Sham Plants:  Evolutionary Classification

    In our previous exercise, we tried to determine the number of genera and species represented by Dr. Warren Wagner's "Sham Plants."  Now, we will assume that each diagram represents a separate species and that these are grouped into three genera (see table below).

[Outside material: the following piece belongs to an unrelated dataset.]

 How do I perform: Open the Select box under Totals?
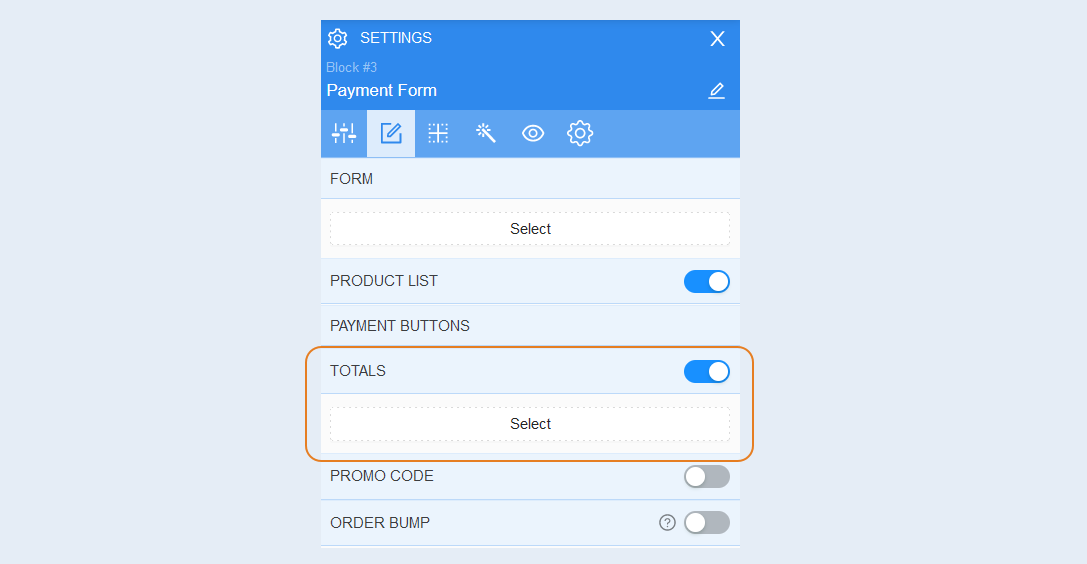530,424
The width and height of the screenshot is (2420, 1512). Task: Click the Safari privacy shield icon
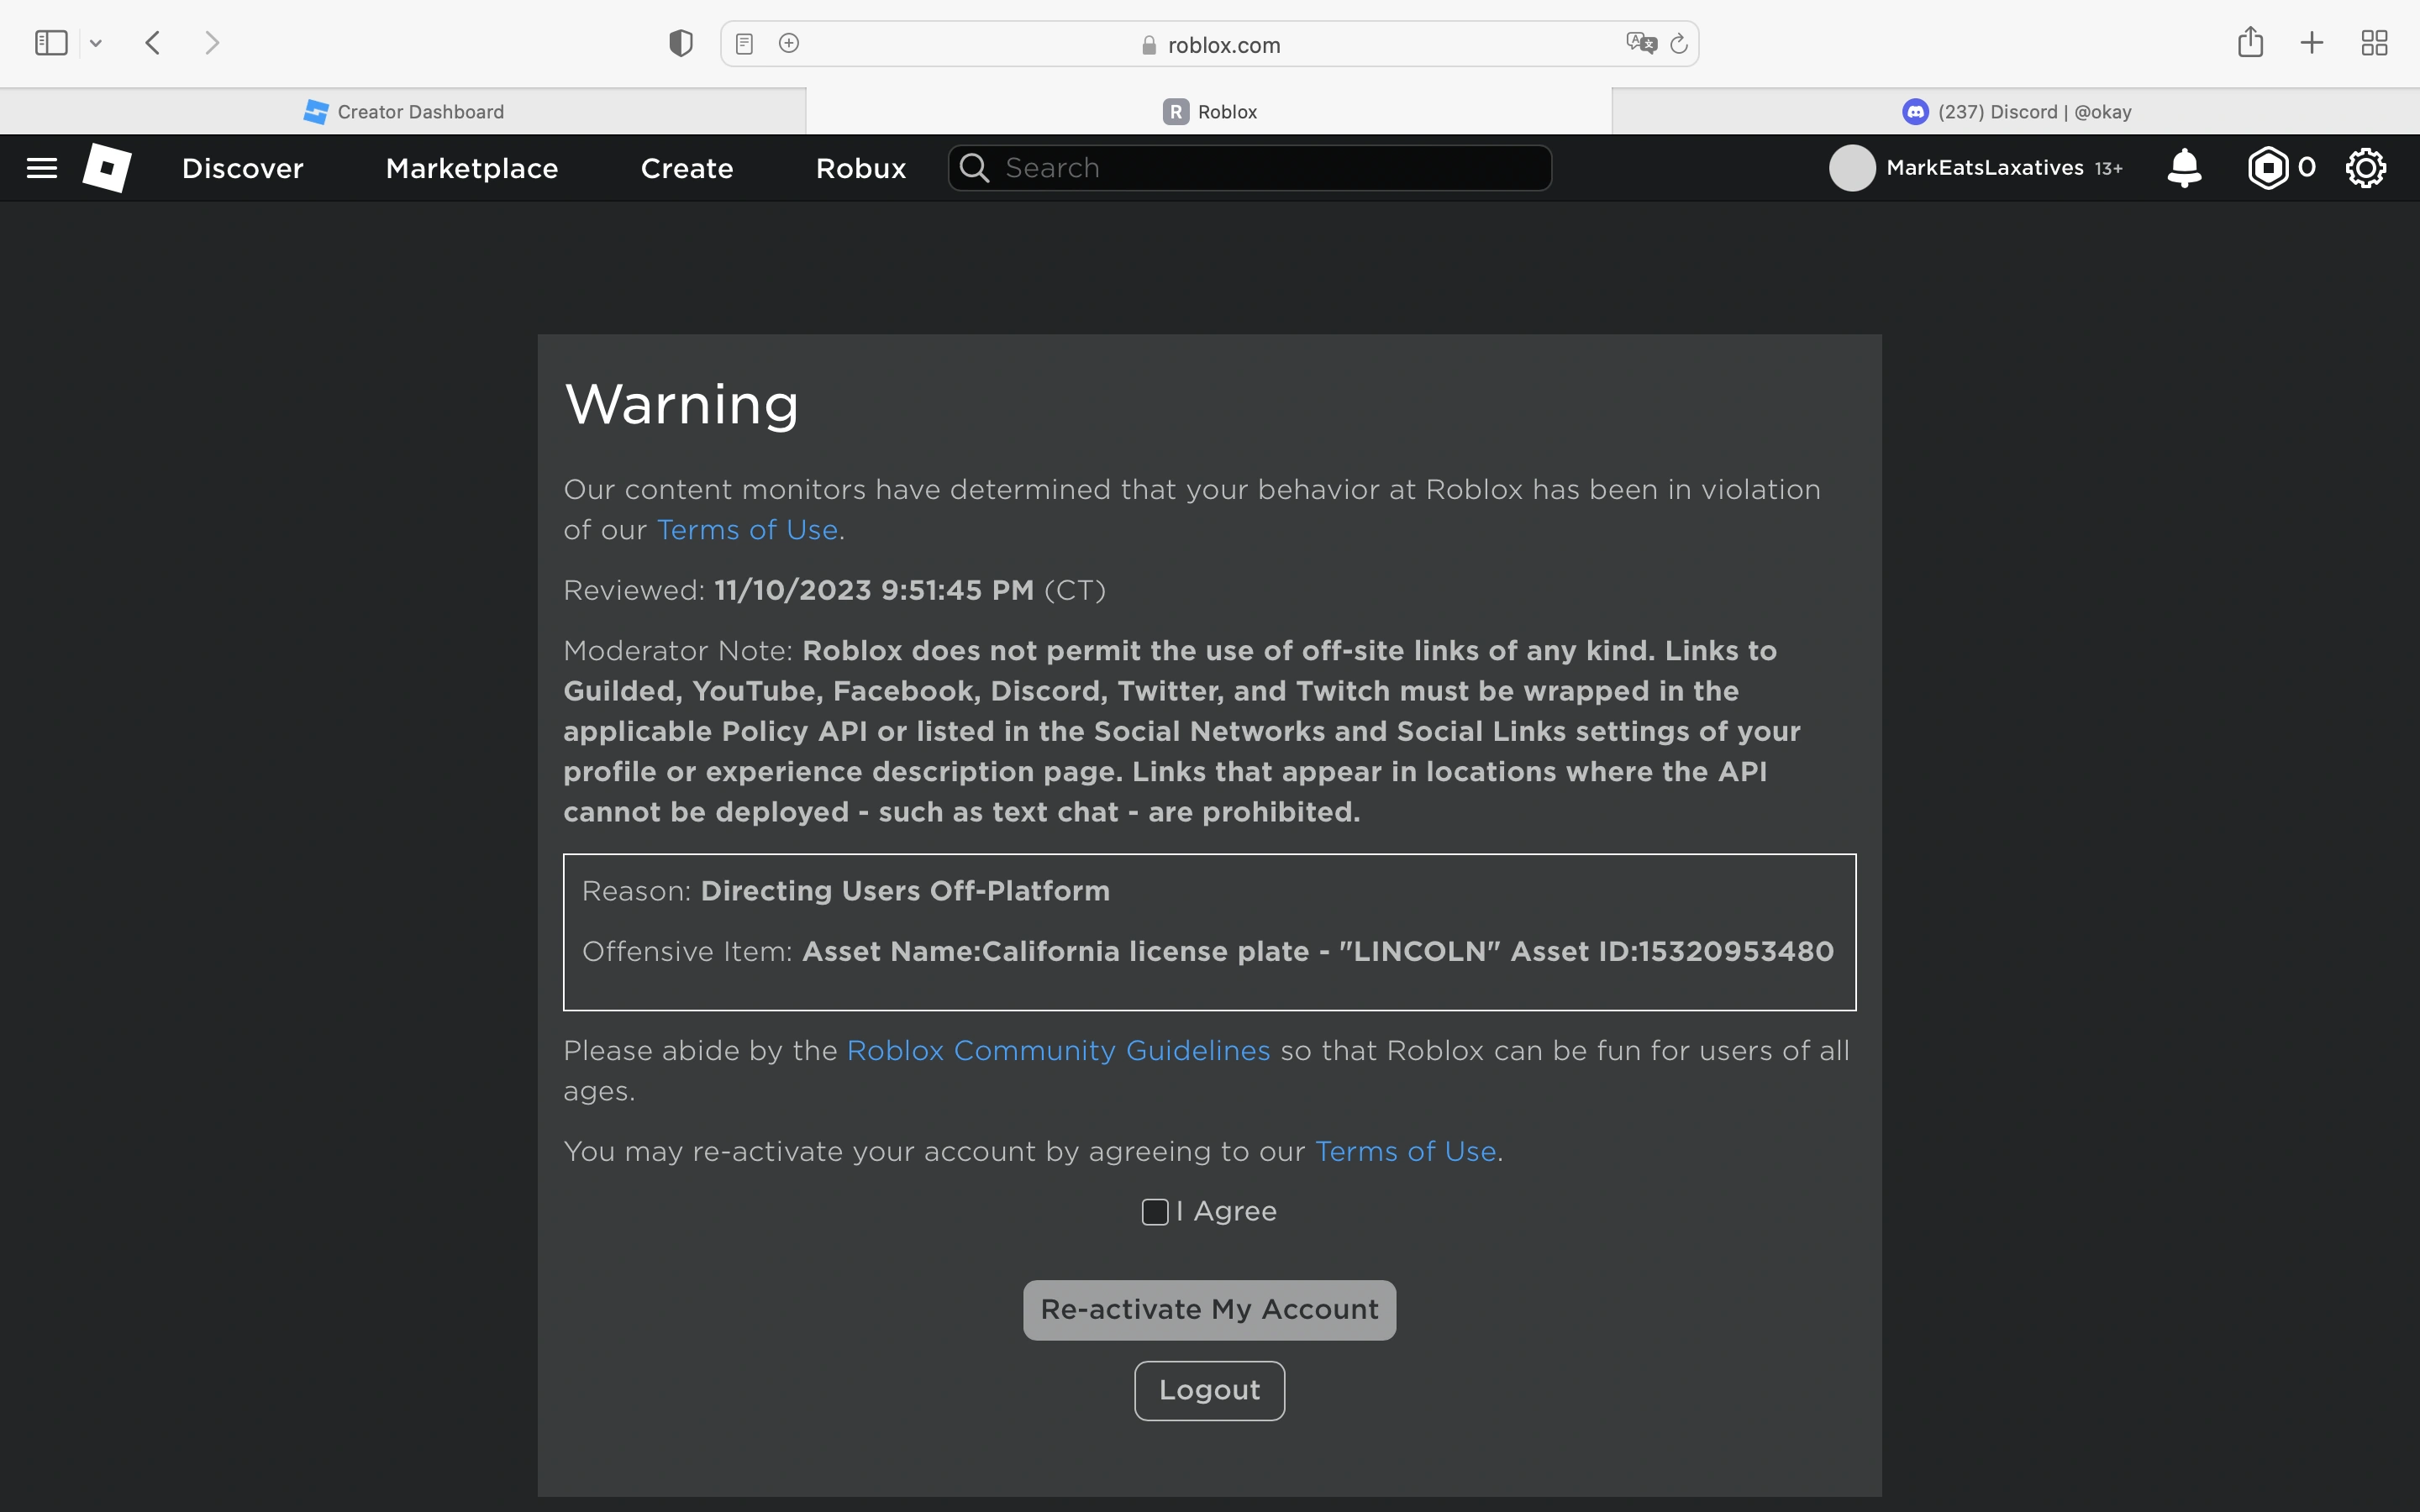tap(681, 43)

Genus Diagram Number (s) Abbreviation
Bulbosa 13, 14 B13, B14
Crassicaulon 5, 6, 12 C5, C6, C12
Dendrogramma 7, 11, 16 D7, D11, D16
Macrosepala 8 M8
Sympetala 1, 2,3,4,9,10, 15,17 S1, S2,...S17
Zygomorpha 18 Z18

    Work out the most probable pattern of evolutionary  relationships for the six genera of sham plants.  In other words, create a phylogenetic tree, bush or other diagram to represent the relationships among these taxa.  Your diagram may be similar to that of Cronquist, Thorne or other.  Then, once you've developed a classification for the genera, insert the species (use the designations - S1, S2 and so on).  Remember the process for constructing evolutionary classifications:  collect evidence →  weight (primitive/advanced) → develop classification to reflect degree and extent of divergence from a common ancestor.  As you develop your classification, consider the following questions:

  1. Which characters are primitive?  advanced (specialized)?  Justify your choices.
  2. Which is the most primitive genus/species?  most advanced? 
  3. Are any of the taxa the immediate common ancestor of the family?  Or is the immediate common ancestor extinct?  If so, what would it look like?

Be prepared to present to the class and defend your answer.